Which lines have the string "will"? Copy all of them from the entries below.

[Data items]
Start of Block

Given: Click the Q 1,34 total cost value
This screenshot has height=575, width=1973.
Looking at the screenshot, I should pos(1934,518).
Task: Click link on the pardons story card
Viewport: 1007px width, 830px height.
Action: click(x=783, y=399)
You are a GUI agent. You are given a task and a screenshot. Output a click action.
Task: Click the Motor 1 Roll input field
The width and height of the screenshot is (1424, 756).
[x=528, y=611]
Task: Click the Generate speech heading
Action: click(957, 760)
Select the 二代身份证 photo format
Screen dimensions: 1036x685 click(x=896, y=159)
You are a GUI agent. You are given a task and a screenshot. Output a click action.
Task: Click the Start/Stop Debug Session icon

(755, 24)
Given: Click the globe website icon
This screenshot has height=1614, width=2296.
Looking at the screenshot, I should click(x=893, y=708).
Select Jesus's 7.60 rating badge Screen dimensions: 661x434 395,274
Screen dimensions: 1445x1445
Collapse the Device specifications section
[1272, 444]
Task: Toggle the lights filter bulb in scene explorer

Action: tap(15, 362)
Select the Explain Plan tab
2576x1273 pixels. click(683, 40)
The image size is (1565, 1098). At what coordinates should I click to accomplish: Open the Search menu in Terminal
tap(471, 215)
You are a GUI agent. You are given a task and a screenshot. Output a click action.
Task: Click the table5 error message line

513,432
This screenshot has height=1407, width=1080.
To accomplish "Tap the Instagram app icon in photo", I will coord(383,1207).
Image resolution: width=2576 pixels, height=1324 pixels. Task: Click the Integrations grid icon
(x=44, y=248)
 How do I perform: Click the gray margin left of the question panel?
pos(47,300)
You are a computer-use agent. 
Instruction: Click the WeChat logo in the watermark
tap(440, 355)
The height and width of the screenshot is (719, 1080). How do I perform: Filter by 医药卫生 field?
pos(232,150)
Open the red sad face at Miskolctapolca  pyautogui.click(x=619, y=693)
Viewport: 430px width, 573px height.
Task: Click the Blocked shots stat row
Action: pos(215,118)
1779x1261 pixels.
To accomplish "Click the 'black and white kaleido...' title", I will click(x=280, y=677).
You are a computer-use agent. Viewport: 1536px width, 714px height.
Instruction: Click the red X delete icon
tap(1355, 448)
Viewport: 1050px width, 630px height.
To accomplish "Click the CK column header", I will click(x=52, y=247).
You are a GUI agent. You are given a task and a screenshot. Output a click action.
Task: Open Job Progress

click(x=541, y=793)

End of Block

- **Result of the exercise**
To accomplish "Tap the Instagram app icon in photo", I will coord(383,1207).
To accomplish "Click the 'black and white kaleido...' title", I will click(x=280, y=677).
To accomplish "Click the CK column header", I will click(x=52, y=247).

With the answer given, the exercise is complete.